Humans—for the most part—have long since evolved past the point where we lived as nomadic groups of relatively few individuals, linked by common ancestry (if not by blood). In such situations, the formation of ties is characterized by necessity: each individual has a role to fulfill, and the group’s proper functioning, even its survival, depends on it. Social capital, in this case, is formed as a matter of course.
The modern world has many complexities that make these social adaptations insufficient. More and more, our destinies are tied to those of people to whom we are not tied by either ancestry, blood or perhaps even ideology. For our societies to function properly, we depend on those to whom our fates are tied to behave in ways that are beneficial—or at least not harmful—to all. What was discovered last summer was that the Athenian ideal of demeocracy was straining to keep up with the ever-expanding groups in which humans now live. Part of our solution to this then became to provide a means through which citizens could work together to get further involved in their communities, and to do so in a way that was complementary to the current pace of their lives.

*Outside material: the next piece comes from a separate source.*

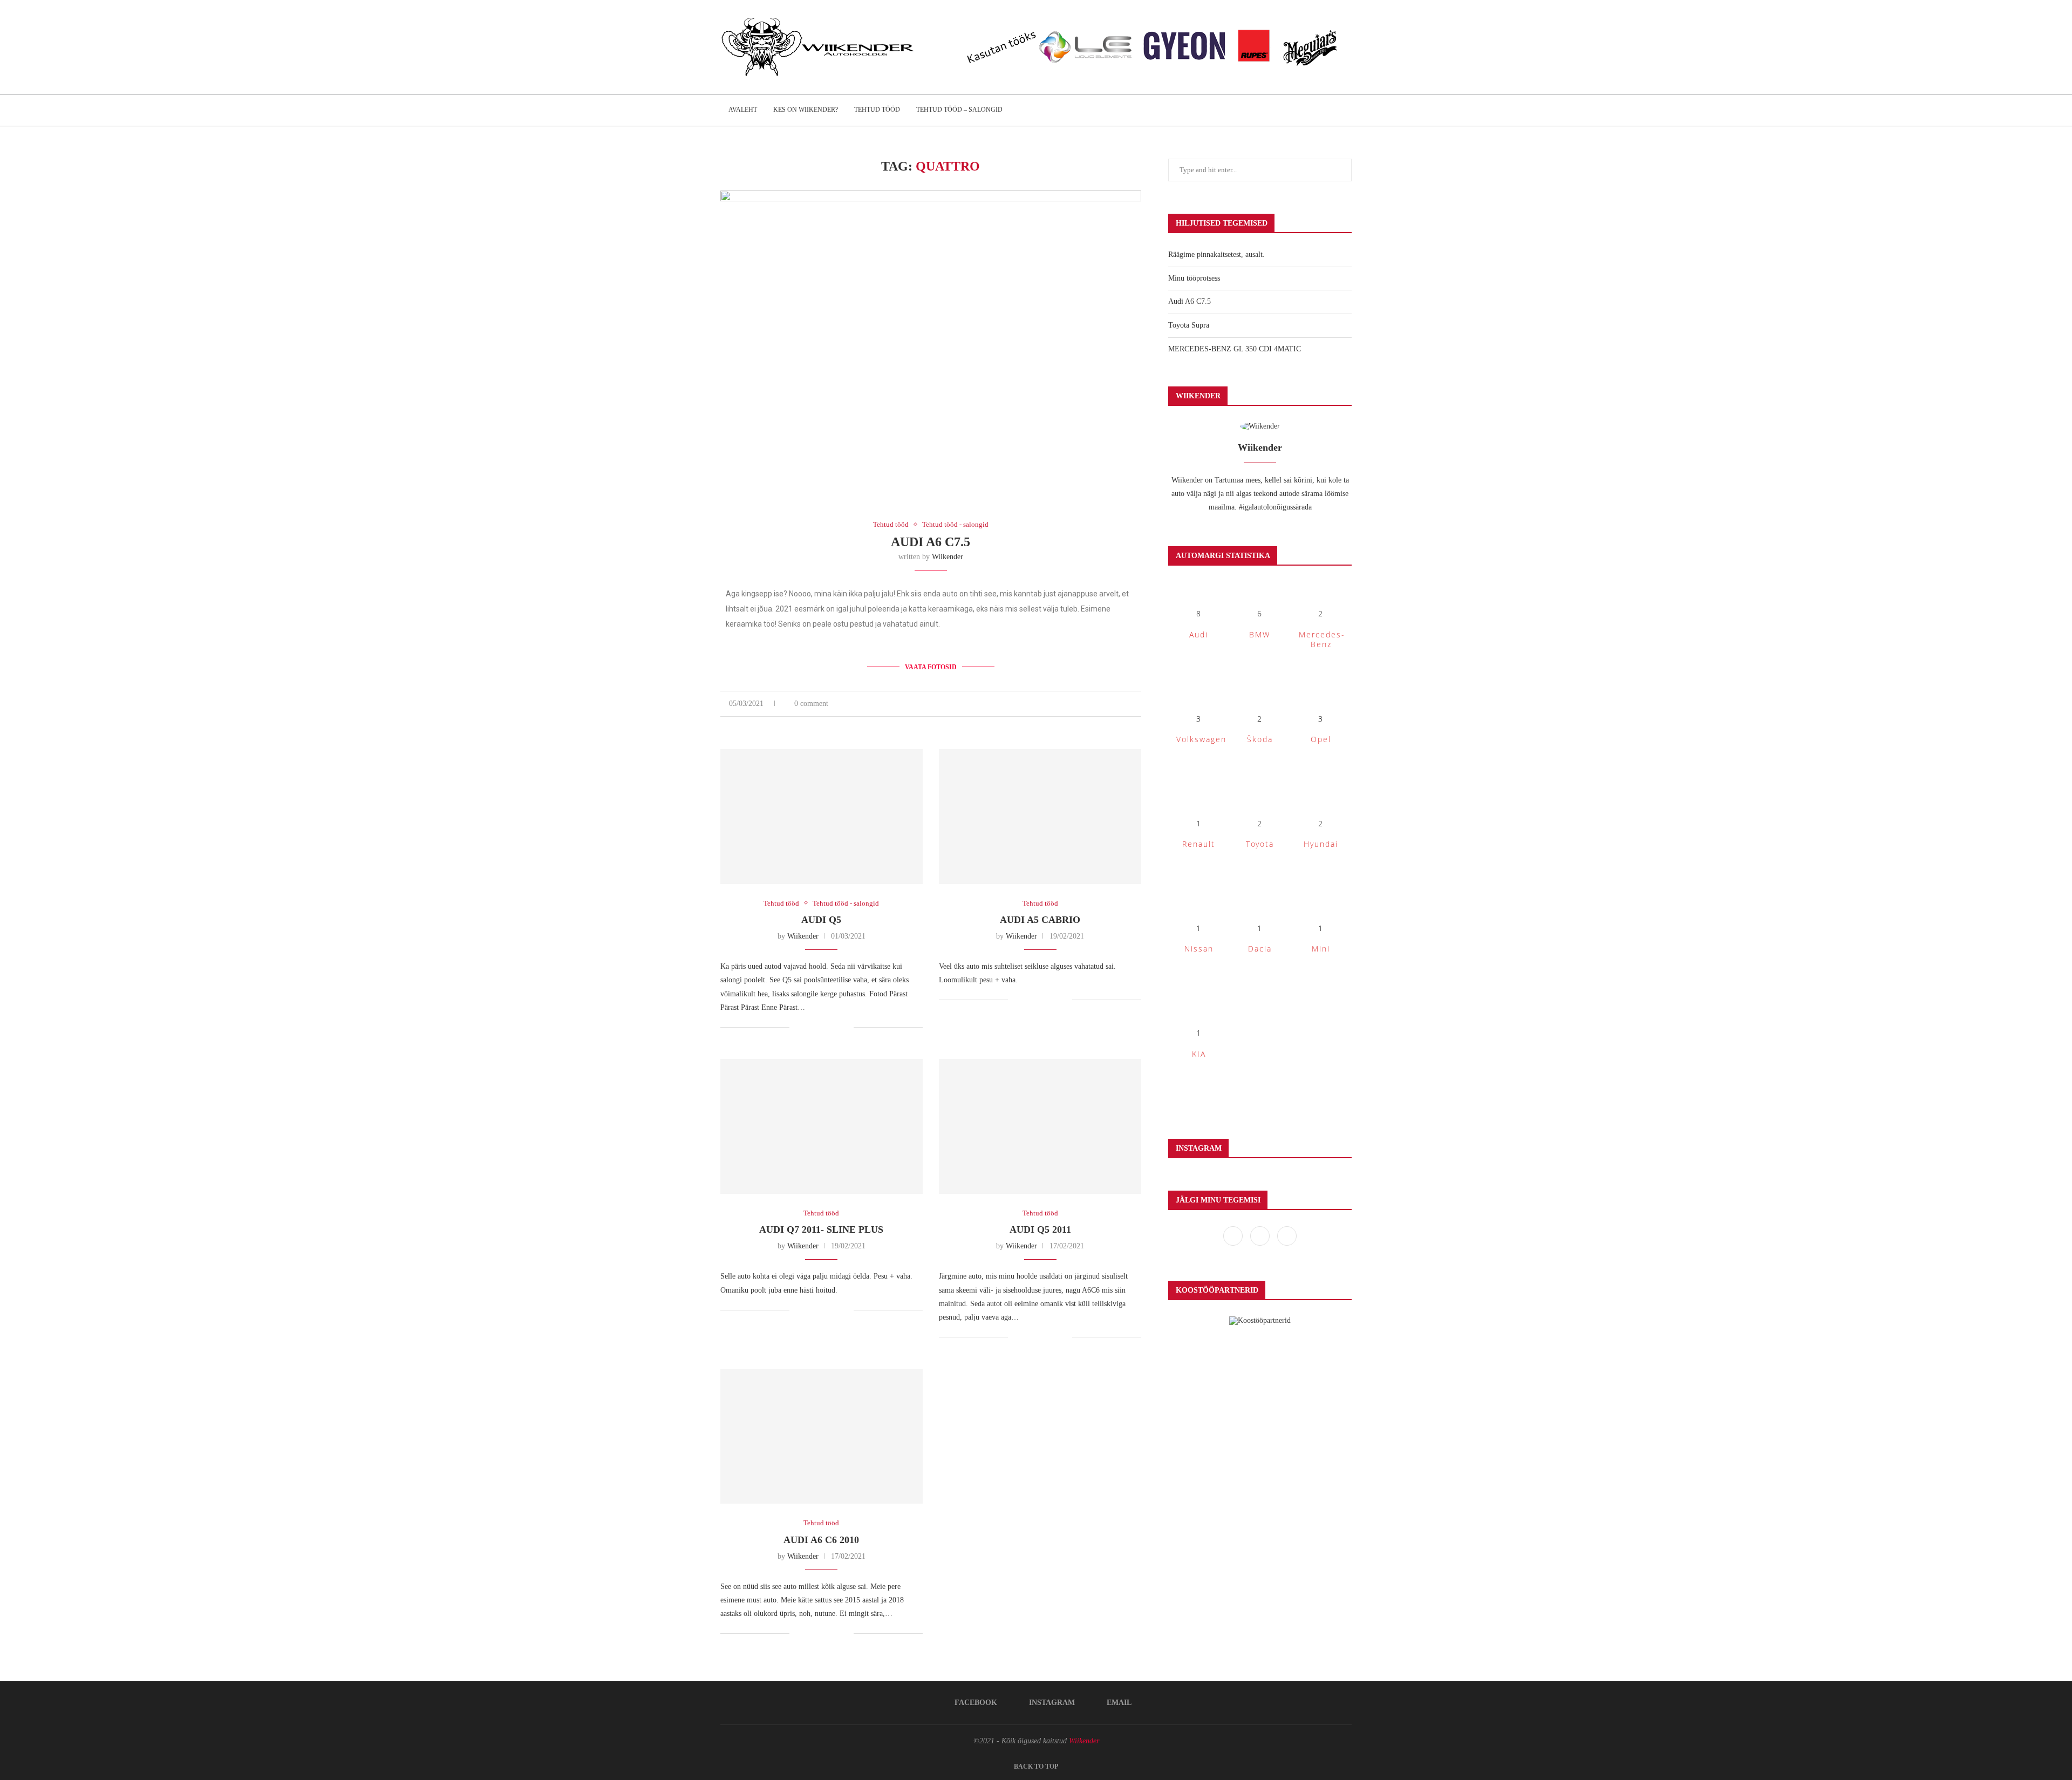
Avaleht (742, 109)
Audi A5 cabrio (1040, 919)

An immediate and fertile avenue to explore then became a medium that allowed for collaboration on a scale that was heretofore impossible: the internet. And though the set of collaboration tools we devised were a great first step in this direction, a number of questions were left unanswered. Among these questions were issues concerning privacy and the handling of disruptive behaviour, but more importantly, we needed to know how to build ties—meaningful ties—to other individuals through a medium like the internet. If we want citizens to use the internet to connect, collaborate and participate in meaningful endeavours together, we need to know how social ties can be formed in the absence not only of personal contact, but personal intimate knowledge.
More and more, the internet is becoming a place where users want their contributions to be acknowledged as their own. Blogs have empowered normal people to share their views with a vast audience, some faring better than others. What are the means by which certain bloggers have achieved levels of credibility such that their views are held above those of traditional news outlets? What is the character of a person’s online behaviour/persona that makes him/her trustworthy?
By the same token, with websites like Amazon, IMDB (the Internet Movie Database), as well as a host of other websites which aggregate the contributions of their members, we are seeing that the internet is increasingly being used to effectively and meaningfully collect, make use and leverage the efforts of a large number of contributors in a way that has heretofore been impossible (or prohibitively expensive). Users write reviews for Amazon’s various products, which in turn inform and help other users in their purchasing decisions. How do some reviews get more credit than others? What are the cues, subtle and overt, that users seek in order to determine whether a certain reviewer is worthy of their trust?
This project endeavours to uncover the means which now exist, and elaborate upon them in order to forecast how such measures can be made more effective. That the web is a marketplace of ideas is undeniable—this is not new. That it can actually become a place where people collaborate and establish meaningful ties based upon attributes analoguous to those used in “real life” still remains to be established.